Deploy, configure, scale, and upgrade services like Kubernetes (K8s), RDS, Redis, Kafka, and MongoDB.
Design, configure, and optimize cloud network structures (e.g., VPCs, subnets, security groups) to ensure secure, cross-region, and cross-VPC communication.
Configure and maintain VPN and remote access systems to ensure secure, encrypted, and highly available data transfer.
Provide infrastructure technical support to business teams (e.g., development and product teams) and resolve operational issues in a timely manner.
Write and maintain automation scripts (e.g., Bash, Python) to improve operational efficiency and reduce manual intervention.
Design and implement an automated operations platform to support features like self-healing, elastic scaling, log aggregation, monitoring alerts, and configuration management.
Automate resource management and ensure environment consistency using IaC (Infrastructure as Code) tools like Terraform and Ansible.
Design and maintain GitOps-based CI/CD pipelines to improve release efficiency and system delivery quality.
Build and optimize a comprehensive observability system covering logs, metrics, and distributed tracing (using tools like Prometheus, Grafana, ELK/EFK, Jaeger, and OpenTelemetry).
Track and evaluate cloud-native technology trends (e.g., Serverless architecture, Service Mesh) to drive infrastructure modernization.
Continuously monitor systems, plan capacity, and tune performance to ensure high availability, security, and scalability in the production environment.
Requirements
More than 10 years of experience in infrastructure/operations, with a solid understanding of computer fundamentals and system architecture.
Deep understanding of mainstream cloud platform architectures and services (e.g., Alibaba Cloud, AWS, GCP), with practical deployment and operations experience.

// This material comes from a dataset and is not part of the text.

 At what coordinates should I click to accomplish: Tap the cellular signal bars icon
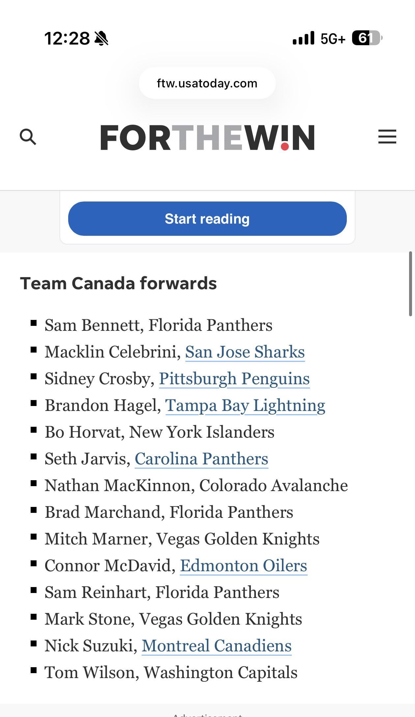[x=303, y=38]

Familiar with cloud-native architecture concepts, with experience supporting microservice systems and knowledge of service registration, discovery, governance, and configuration centers.

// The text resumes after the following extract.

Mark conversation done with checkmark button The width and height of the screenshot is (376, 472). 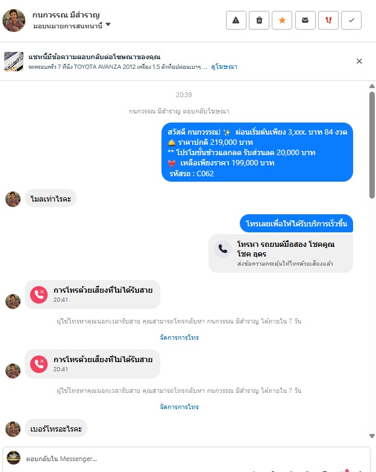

Familiar with Serverless technology (e.g., AWS Lambda, Aliyun Function Compute) and its application and operational characteristics in specific scenarios.
Mastery of observability system construction methodologies, with the ability to independently build and maintain components for monitoring, logging, alerting, and link tracing.

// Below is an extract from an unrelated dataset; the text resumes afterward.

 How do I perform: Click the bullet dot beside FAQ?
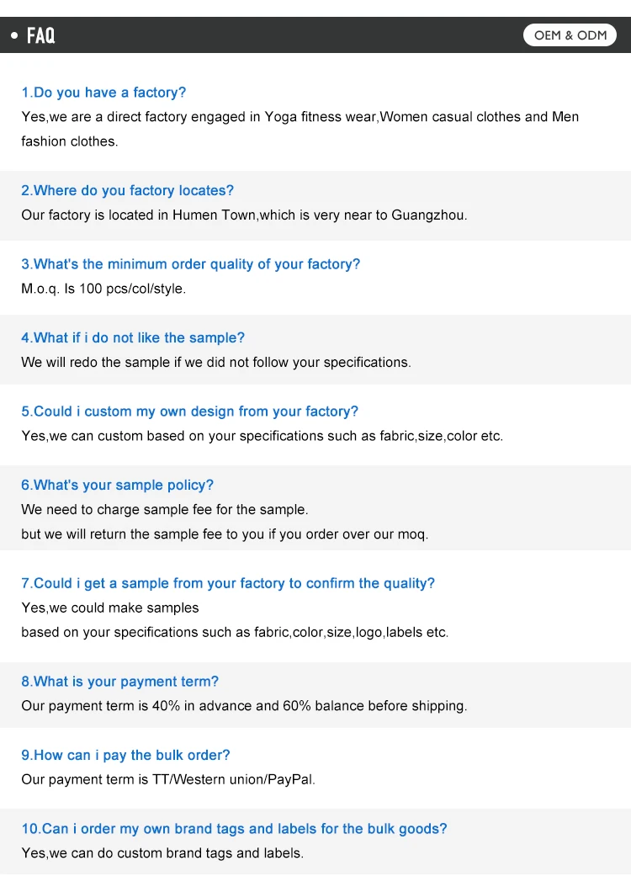point(14,35)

Proficient in Linux system administration and tuning, and skilled in using Bash, Python, and other languages for operations automation.
Proficient in container orchestration and runtime platforms like Kubernetes and Docker, and understands their principles and debugging methods.
Familiar with the design and maintenance of CI/CD toolchains (e.g., Jenkins, GitLab CI/CD, ArgoCD).
Proficient in network fundamentals (e.g., TCP/IP, VPC, VPN, firewalls) and holds a CCNA certification or equivalent capability.
Familiar with the deployment, operation, and monitoring of common middleware (e.g., MySQL, Redis, Kafka, MongoDB).
Possesses a DevOps mindset and can continuously improve system delivery and stability through automation and standardization.
Strong communication and collaboration skills, with a strong sense of responsibility and problem-solving ability.